Statt dieser „Werke der Finsternis“ sollen wir „die Waffen des Lichts“ anlegen, symbolisiert durch unser weißes Taufkleid. Seit unserer Taufe gehören wir zu dem, der von sich sagte: „Ich bin das Licht der Welt. Wer mir nachfolgt, wird nicht in der Finsternis umhergehen, sondern wird das Licht des Lebens haben.“ (Joh 8,12) Dies soll in unserem Leben sichtbar werden als wäre es unsere Kleidung. Ja Christus soll in unserem Leben durchscheinen, den wir in unserer Taufe als neues Gewand geschenkt bekamen. Und bei dieser Lebensaufgabe lässt er uns nicht allein: Er geht immer wieder neu auf uns zu durch Mitmenschen, durch die Kirche, durch sein Wort und in den Sakramenten, besonders in der Eucharistie.
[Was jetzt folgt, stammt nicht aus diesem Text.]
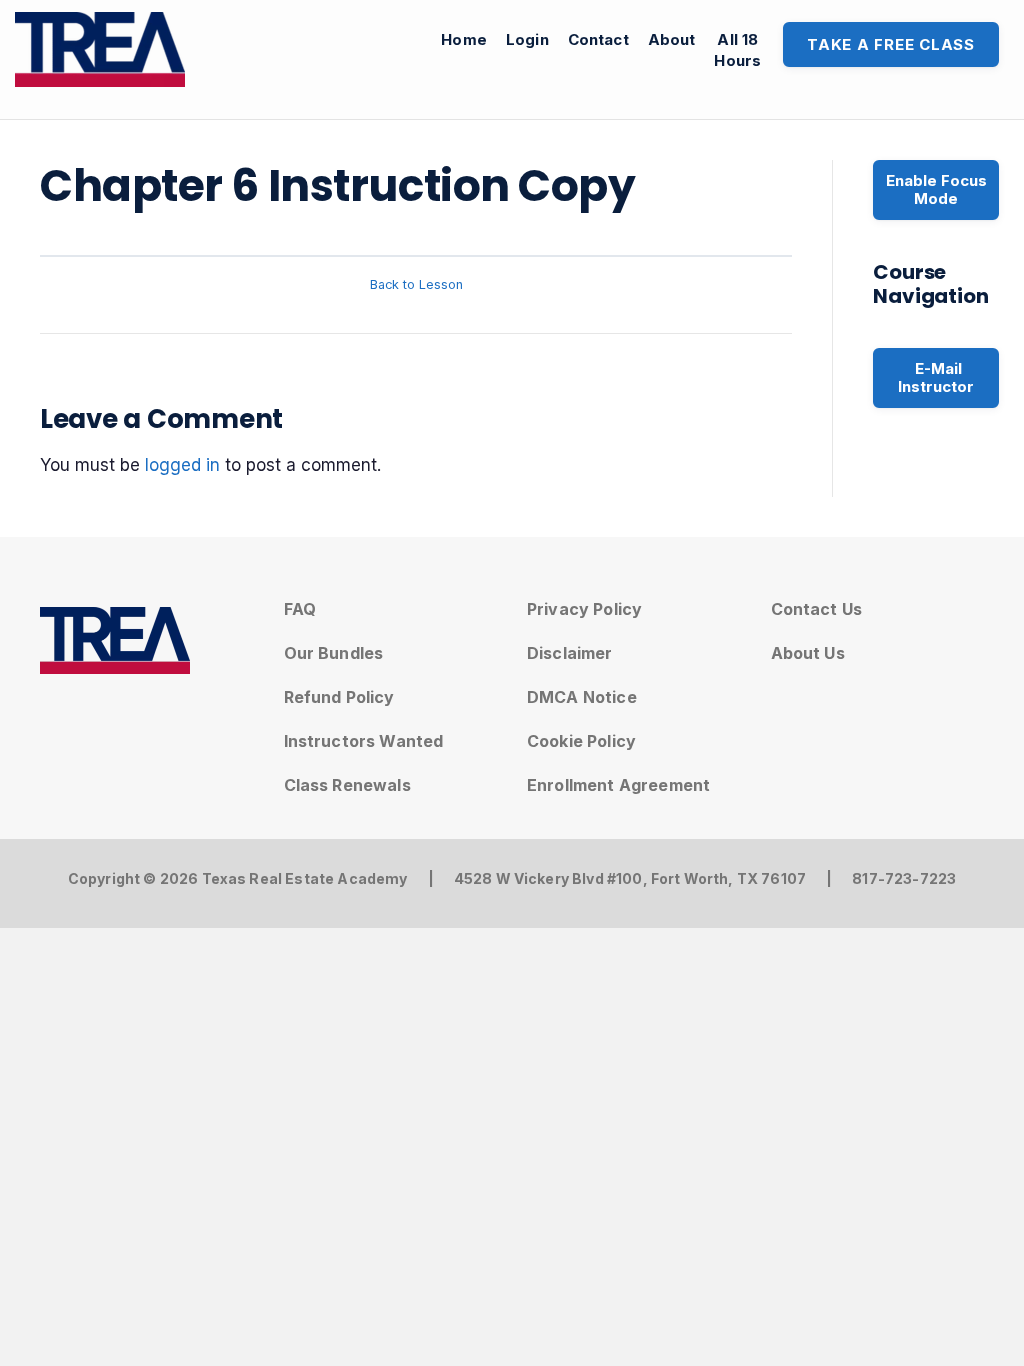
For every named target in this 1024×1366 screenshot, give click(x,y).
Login (527, 39)
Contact (598, 39)
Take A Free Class (891, 44)
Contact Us (817, 609)
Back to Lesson (416, 284)
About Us (808, 653)
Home (464, 39)
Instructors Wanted (364, 741)
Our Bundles (334, 653)
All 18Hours (737, 50)
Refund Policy (339, 697)
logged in (182, 465)
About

Eucharistie: ein Geschenk an den adventlichen Menschen unterwegs

Gerade in der Adventszeit können wir als Getaufte dankbar in den Blick nehmen, dass die Eucharistie „ein Geschenk an den Menschen unterwegs“ (Papst Benedikt XVI.) ist. Sie ist die Quelle, ohne die wir nicht an unser Ziel gelangen können. Wir empfangen sie immer wieder als lebensspendende Nahrung unserer Pilgerschaft. Hier ist in besonderer Weise der auferstandene Christus unter uns gegenwärtig. Nur durch ihn werden wir verwandelt und können an der Verwandlung der Welt teilhaben. Nicht unsere Anstrengungen, sondern die Eucharistie führt uns Gläubige in die neue Qualität des Miteinanders. Nur durch den Auferstandenen können wir im biblischen Sinne Sauerteig sein, der die Welt durchsäuert und der Gegenwart Gottes Raum schafft. So können wir als adventliche Menschen in unserem Leben kundtun: „Deinen Tod, o Herr, verkünden wir und deine Auferstehung preisen wir, bis du kommst in Herrlichkeit.“

In diesem Sakrament wird uns mit den Worten von Papst Benedikt XVI. „ein Vorgeschmack der künftigen Herrlichkeit gewährt, zu der jeder Mensch und die ganze Schöpfung unterwegs ist“. Auf diesem Weg zur Vollendung feiern wir die Eucharistie mit Bitte um Gottes Hilfe, „damit wir voll Zuversicht das Kommen unseres Erlösers Jesus Christus erwarten“.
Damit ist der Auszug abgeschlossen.